When you create a pipeline's project using cdk it creates a bucket on S3 where an input artifact for this project is uploaded. The artifact is encrypted with a KMS key. The project's service role has permissions "kms:Decrypt" and "kms:DescribeKey" for this key and the key has permissions to allow these actions to the project's service role. It goes out of the box behind the hood of cdk.
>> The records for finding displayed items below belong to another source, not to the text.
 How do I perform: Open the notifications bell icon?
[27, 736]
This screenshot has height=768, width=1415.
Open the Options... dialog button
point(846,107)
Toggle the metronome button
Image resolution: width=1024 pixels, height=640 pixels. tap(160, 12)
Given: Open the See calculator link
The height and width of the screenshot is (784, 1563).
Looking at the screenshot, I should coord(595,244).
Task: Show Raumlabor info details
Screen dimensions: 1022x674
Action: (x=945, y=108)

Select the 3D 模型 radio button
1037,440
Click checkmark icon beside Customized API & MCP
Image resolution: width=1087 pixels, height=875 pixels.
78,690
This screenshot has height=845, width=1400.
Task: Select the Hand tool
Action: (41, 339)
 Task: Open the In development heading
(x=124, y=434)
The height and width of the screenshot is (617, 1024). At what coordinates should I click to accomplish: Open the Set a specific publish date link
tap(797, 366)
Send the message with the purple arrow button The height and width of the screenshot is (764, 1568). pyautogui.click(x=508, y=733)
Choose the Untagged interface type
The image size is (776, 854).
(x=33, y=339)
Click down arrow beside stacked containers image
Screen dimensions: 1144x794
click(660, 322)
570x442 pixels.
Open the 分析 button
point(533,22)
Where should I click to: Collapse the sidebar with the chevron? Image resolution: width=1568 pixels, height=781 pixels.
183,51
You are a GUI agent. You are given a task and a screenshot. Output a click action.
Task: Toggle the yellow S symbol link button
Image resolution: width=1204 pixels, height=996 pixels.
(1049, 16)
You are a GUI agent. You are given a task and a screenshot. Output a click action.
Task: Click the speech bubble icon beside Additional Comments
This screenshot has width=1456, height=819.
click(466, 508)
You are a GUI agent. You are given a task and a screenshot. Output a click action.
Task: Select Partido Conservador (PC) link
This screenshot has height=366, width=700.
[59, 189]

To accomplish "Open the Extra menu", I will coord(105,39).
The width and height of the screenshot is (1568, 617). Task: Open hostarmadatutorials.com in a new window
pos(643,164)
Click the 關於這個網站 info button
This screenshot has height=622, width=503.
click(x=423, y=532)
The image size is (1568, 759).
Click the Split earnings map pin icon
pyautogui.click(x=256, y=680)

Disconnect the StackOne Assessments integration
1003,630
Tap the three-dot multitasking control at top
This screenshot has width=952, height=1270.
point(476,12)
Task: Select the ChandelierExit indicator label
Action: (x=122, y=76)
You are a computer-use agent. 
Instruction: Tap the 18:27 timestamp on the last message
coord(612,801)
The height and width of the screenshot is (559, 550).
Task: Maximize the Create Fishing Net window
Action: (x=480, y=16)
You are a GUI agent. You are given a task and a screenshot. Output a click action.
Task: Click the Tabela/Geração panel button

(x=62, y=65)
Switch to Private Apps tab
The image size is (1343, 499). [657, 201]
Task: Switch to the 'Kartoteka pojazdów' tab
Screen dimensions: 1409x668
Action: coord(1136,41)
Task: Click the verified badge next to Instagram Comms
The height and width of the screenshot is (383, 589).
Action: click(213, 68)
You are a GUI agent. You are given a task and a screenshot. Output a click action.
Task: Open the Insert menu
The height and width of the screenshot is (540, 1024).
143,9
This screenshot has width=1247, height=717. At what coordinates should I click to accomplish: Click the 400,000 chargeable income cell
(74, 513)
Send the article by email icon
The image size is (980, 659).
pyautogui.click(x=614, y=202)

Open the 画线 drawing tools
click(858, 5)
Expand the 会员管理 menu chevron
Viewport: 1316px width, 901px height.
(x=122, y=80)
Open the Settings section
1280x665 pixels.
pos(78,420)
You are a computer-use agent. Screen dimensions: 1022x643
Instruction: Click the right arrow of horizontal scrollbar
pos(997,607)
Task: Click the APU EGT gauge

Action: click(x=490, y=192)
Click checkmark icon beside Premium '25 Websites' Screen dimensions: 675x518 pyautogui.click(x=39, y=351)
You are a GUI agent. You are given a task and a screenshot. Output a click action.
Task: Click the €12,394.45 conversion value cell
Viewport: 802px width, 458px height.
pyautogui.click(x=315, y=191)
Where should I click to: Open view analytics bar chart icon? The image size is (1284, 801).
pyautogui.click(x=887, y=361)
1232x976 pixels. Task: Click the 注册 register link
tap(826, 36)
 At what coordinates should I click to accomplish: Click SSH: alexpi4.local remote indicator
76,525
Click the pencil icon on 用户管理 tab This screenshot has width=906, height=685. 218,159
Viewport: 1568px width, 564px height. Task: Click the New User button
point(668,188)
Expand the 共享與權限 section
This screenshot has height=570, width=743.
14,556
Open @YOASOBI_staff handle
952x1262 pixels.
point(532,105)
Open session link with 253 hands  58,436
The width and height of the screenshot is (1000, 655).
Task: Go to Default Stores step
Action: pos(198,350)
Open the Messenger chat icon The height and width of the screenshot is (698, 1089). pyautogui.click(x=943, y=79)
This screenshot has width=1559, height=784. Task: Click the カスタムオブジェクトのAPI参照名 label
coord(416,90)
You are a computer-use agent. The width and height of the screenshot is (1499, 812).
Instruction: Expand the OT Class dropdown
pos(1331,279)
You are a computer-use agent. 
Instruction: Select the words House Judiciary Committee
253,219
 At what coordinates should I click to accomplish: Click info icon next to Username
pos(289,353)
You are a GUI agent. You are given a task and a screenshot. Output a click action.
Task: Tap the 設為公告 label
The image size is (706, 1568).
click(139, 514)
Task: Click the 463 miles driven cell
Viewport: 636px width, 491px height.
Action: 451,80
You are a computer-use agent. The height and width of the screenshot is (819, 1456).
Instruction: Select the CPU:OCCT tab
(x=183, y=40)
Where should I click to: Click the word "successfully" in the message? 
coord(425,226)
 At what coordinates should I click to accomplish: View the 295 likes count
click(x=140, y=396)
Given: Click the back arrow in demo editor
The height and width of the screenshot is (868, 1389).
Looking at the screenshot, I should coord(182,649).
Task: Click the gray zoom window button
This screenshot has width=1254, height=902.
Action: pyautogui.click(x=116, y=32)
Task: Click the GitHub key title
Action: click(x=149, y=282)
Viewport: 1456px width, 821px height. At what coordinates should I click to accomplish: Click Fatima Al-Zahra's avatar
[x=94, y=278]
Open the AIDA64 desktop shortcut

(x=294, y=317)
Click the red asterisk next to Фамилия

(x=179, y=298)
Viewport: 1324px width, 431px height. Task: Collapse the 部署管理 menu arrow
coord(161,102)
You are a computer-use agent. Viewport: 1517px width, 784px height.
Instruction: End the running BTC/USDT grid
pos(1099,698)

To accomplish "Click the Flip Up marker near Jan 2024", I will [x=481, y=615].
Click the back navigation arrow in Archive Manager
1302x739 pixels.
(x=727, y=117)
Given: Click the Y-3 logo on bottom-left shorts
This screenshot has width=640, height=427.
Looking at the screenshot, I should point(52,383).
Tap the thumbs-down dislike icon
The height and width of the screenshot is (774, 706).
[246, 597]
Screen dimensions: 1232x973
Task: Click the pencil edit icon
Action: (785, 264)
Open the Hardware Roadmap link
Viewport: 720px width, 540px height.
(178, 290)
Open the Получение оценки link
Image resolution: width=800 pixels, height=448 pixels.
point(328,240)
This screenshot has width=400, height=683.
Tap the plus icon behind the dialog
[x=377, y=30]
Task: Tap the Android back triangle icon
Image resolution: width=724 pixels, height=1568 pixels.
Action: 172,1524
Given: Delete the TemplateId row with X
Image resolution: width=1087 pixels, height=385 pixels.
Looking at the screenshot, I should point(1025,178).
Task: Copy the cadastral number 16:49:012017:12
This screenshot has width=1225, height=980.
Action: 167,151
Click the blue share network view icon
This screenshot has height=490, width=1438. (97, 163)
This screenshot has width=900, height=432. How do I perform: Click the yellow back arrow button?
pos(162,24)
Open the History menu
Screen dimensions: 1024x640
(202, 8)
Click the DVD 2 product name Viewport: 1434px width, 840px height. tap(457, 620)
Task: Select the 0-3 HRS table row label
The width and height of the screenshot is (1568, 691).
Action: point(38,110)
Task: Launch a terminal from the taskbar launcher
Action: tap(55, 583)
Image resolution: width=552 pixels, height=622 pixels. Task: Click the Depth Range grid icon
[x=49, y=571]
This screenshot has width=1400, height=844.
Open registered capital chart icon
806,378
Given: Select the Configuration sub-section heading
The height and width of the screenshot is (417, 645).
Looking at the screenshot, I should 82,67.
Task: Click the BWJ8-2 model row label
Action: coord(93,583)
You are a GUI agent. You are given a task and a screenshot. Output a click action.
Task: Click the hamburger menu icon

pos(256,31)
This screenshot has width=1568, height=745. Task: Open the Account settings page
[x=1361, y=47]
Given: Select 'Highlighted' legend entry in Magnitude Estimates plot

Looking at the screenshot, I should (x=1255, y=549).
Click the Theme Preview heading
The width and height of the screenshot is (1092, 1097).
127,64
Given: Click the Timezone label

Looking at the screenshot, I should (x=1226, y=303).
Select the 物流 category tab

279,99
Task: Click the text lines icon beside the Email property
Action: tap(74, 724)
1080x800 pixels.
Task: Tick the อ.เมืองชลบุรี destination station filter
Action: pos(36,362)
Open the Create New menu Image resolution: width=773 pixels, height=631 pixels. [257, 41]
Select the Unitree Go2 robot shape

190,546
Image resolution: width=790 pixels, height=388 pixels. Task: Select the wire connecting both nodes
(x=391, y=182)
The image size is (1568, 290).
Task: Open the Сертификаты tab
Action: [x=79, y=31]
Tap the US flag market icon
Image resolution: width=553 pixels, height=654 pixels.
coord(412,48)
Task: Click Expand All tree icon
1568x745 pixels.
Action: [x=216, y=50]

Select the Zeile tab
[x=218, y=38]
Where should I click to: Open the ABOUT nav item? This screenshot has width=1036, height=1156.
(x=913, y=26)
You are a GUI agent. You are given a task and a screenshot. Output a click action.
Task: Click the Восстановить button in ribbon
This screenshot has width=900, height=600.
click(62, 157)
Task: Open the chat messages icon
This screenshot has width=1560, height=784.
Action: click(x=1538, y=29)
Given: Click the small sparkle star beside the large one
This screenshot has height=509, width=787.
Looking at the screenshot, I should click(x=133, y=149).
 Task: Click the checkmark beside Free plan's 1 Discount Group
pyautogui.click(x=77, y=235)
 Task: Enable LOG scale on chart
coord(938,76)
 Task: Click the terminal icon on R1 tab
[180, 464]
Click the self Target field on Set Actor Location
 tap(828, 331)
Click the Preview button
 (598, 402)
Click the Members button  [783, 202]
Now you'd like to reuse the project in another pipeline. This new pipeline creates a different bucket on S3 with an input artifact. So you have to allow access to this bucket to the project. You can do this in cdk like

testProject.role!.addToPrincipalPolicy(
            new PolicyStatement({
                effect: Effect.ALLOW,
                actions: [
                    "s3:GetObject*",
                    "s3:GetBucket*",
                    "s3:List*",
                ],
                resources: ["arn:aws:s3:::teststack*"],
            }),
        );

The bucket is also encrypted with a KMS key (created by the new pipeline). So you have to grant permissions for this key to your project like

testProject.role!.addToPrincipalPolicy(
            new PolicyStatement({
                effect: Effect.ALLOW,
                actions: [
                    "kms:Decrypt",
                    "kms:DescribeKey"
                ],
                resources: ["arn:aws:kms:us-east-1:413000313257:key/<kms key from Pipeline B>"]
            }),
        );

And the very last step is to update the permissions of this new KMS key to allow project's service role (created in Pipeline A) to "kms:Decrypt" and "kms:DescribeKey" it. This last step I did manually and then everything started to work.

        {
            "Effect": "Allow",
            "Principal": {
                "AWS": "arn:aws:iam::413000313257:role/PipelineA-reusedProject-id"
            },
            "Action": [
                "kms:Decrypt",
                "kms:DescribeKey"
            ],
            "Resource": "*"
        },

Unfortunately I haven't found how it can be done using CDK as this key is created automatically and it seems there is no option to use some custom key to encrypt pipeline's artifacts.

Note During the investigation of this topic I made sure that it has no sense to reuse codebuild projects in pipelines. It's easier and with no harm to create as many projects for different pipelines as you want.